When each gene was plotted on the basis of its category, we detected 52 clusters containing 5 or more consecutive genes belonging to “Clostridia” (Figure 2, pink regions in Supplementary Table 1). These conserved gene clusters are probably not acquired by horizontal gene transfer and are strongly considered to be vertically inherited. The putative vertically inherited genes were scattered across the genome of S. thermophilum (Figure 2). In addition, we detected 18 low GC content regions containing 5 or more consecutive genes whose GC contents were below 65% (Figure 3, yellow regions in Supplementary Table 1). These low GC content regions do not overlap with the 52 vertically inherited clusters (Supplementary Table 1). On the basis of the KEGG gene cluster database, we found 12 gene clusters in the 18 low GC content regions (Supplementary Table 2).

fig2
Figure 2: Plots of the location and category of the Symbiobacterium protein-coding genes. X-axis: STH gene number. Y-axis: 0: category “No hit” (Symbiobacterium-specific genes); 1: category “Symbiobacterium” (multiple copied genes); 2: category “Clostridia;” 3: category “Bacilli”; 4: categories “Actinobacteria,” “Aquificae,” “Bacteroidetes/Chlorobi,” “Chloroflexi,” “Cyanobacteria,” “Deinococcus-Thermus,” “Dictyoglomi,” “Fibrobacteres/Acidobacteria,” “Proteobacteria,” “Thermobaculum,” “Thermotogae,” and “Other bacteria”; 5: category “Archaea/Eukaryota.” The italicized numbers indicate 52 clusters (pink) containing 5 or more consecutive genes belonging to the category “Clostridia.”
fig3
Figure 3: Plots of the location and GC content of the Symbiobacterium protein-coding genes. X-axis: STH gene number. Y-axis: GC content (%) of gene. Red indicates the putative transposase-coding genes, and blue indicates the group II intron-coding maturase genes. The italicized numbers indicate 18 low GC content regions containing 5 or more consecutive genes whose GC contents are below 65%.

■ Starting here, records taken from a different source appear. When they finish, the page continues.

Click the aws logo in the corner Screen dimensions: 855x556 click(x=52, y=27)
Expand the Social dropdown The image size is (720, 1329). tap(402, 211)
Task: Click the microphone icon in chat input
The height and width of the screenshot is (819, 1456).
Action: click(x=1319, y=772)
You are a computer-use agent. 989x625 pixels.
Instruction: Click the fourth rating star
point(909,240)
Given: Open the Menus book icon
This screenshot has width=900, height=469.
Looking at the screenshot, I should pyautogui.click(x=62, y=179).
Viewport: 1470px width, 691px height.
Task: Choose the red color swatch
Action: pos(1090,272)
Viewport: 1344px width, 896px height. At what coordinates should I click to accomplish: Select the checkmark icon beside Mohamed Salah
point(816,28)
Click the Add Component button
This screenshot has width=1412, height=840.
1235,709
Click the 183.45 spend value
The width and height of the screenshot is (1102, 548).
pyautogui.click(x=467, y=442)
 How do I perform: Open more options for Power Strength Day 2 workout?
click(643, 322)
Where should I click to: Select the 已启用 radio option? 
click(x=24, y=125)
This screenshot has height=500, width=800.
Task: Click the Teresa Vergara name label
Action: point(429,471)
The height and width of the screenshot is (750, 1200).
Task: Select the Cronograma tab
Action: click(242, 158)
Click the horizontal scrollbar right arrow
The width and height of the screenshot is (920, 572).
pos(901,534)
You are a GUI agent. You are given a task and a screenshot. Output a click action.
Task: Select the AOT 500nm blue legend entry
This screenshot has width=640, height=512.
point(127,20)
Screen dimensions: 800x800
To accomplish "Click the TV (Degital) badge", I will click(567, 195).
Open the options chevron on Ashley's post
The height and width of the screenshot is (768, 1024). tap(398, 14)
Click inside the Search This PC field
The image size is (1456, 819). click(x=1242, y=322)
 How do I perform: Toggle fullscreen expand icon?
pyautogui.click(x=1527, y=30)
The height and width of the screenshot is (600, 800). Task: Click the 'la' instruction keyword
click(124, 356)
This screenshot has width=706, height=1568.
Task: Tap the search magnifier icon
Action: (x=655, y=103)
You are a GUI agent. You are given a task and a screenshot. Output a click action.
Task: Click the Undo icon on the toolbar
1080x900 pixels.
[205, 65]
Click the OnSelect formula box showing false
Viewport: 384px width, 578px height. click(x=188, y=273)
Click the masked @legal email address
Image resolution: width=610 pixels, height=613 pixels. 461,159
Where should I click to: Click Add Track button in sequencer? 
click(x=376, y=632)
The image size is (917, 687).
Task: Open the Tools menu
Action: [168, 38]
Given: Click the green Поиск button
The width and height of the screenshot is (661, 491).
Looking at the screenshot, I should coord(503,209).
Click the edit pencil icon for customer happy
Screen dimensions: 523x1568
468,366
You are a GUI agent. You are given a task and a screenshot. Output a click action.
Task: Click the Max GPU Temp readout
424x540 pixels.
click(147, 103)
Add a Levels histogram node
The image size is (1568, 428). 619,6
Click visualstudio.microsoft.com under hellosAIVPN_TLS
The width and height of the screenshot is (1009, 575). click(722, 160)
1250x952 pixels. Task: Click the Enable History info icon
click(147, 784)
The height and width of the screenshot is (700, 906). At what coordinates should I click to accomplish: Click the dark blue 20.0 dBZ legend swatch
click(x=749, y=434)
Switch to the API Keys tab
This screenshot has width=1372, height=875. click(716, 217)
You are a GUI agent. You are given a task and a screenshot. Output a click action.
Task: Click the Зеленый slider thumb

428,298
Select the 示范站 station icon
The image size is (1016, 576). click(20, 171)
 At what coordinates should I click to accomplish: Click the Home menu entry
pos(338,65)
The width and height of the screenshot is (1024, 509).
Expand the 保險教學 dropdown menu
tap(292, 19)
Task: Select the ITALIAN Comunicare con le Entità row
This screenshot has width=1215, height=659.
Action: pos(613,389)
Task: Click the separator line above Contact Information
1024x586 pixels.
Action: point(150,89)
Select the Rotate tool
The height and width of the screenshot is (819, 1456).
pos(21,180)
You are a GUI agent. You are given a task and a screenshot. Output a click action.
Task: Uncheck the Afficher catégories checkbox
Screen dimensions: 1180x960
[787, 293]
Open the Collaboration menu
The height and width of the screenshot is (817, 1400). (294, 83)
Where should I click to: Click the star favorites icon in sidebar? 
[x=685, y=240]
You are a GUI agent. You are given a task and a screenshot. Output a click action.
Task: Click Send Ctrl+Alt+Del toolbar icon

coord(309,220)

Approximately 25% of the 3338 Symbiobacterium protein-coding genes belonged to categories consisting of organisms phylogenetically distant from Symbiobacterium (Figure 1), suggesting that Symbiobacterium frequently acquired genes during evolution. The proportion of horizontally transferred genes in the Symbiobacterium genome is strongly suggested to be the highest among bacteria [15]. These putative horizontally transferred genes are scattered across the genome of S. thermophilum (Figure 2). In addition, considering the species diversification of Bacilli and Clostridia, it is suggested that the categories “Bacilli” and “Clostridia” include not only vertically inherited genes but also horizontally transferred genes.

Transposase genes are generally used as markers of transposable genetic elements [16]. Most transposase-coding genes flank horizontally transferred genes [13]. S. thermophilum has 66 putative transposase-coding genes, of which 38 (58%) are located in the low GC content regions ( ; Pearson’s chi-square test) (Figure 3), suggesting that Symbiobacterium has a similar silencing system as that of Salmonella [17, 18]. In the silencing system, a histone-like nucleoid structuring (H-NS) protein binds to the region with a low GC content. Similar functional (H-NS) proteins were reported in Mycobacterium and Pseudomonas [19, 20]. If Symbiobacterium also has such proteins that bind the low GC content regions, the expression of the transposable elements located in these regions might be inhibited. As mentioned above, most transposable elements belong to the category “Symbiobacterium,” which is consistent with the fact that the genes of this category have lower GC contents than those of the other categories (Supplementary Figure 1). The regions consisting of low GC content genes cannot be explained by the directional mutation pressure or amelioration of bacterial genomes [21, 22]. Interestingly, although H-NS proteins bind the low GC content regions in Mycobacterium, Pseudomonas, and Salmonella [1720], the H-NS protein of Escherichia coli does not specifically bind only these regions [23].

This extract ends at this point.